GSA Smart Buy Program - What is it? by Dave Nadler

SmartBUY is a government-wide commercial software enterprise licensing project developed by GSA in coordination with the Office of Management & Budget that was formerly announced on June 2, 2003.

SmartBUY is intended to enable the government to obtain pre-negotiated enhanced discounts and preferred pricing and terms and conditions for widely-used software products by leveraging the purchasing power of the entire government. GSA is the SmartBUY Executive Agent and leads the interagency team in negotiating government-wide licenses for software.

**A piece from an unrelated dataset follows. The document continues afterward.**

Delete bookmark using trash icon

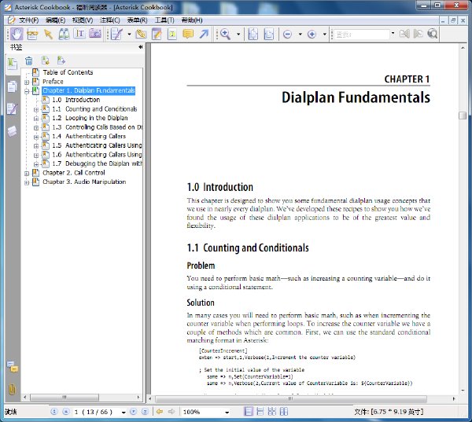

SmartBUY applies only to commercially available, commodity-type software that is widely used in the federal government and in which the government invests the most money.

Agencies are strongly encouraged to use SmartBUY agreement for all software requirements covered by a SmartBUY agreement if that software meets the agency's needs. However, it is still up to the agency to determine which software best meets their needs and agencies can use other contracts if they can justify that decision. The government has entered into SmartBuy agreements with ESRI (Geographic information systems), Manugistics (supply chain management solutions), Novell (NetWare and SuSE Linux and others), Oracle (database management systems and business applications), ProSight (portfolio management software) and WinZip Computing (file compression). Other deals are reportedly in the works. SmartBUY will not cover most software and is not appropriate for niche products. However, SmartBUY is likely to continue to gain prominence as a contract vehicle and, thus, can be useful component of the federal business strategy for companies that offer commodity-type applications.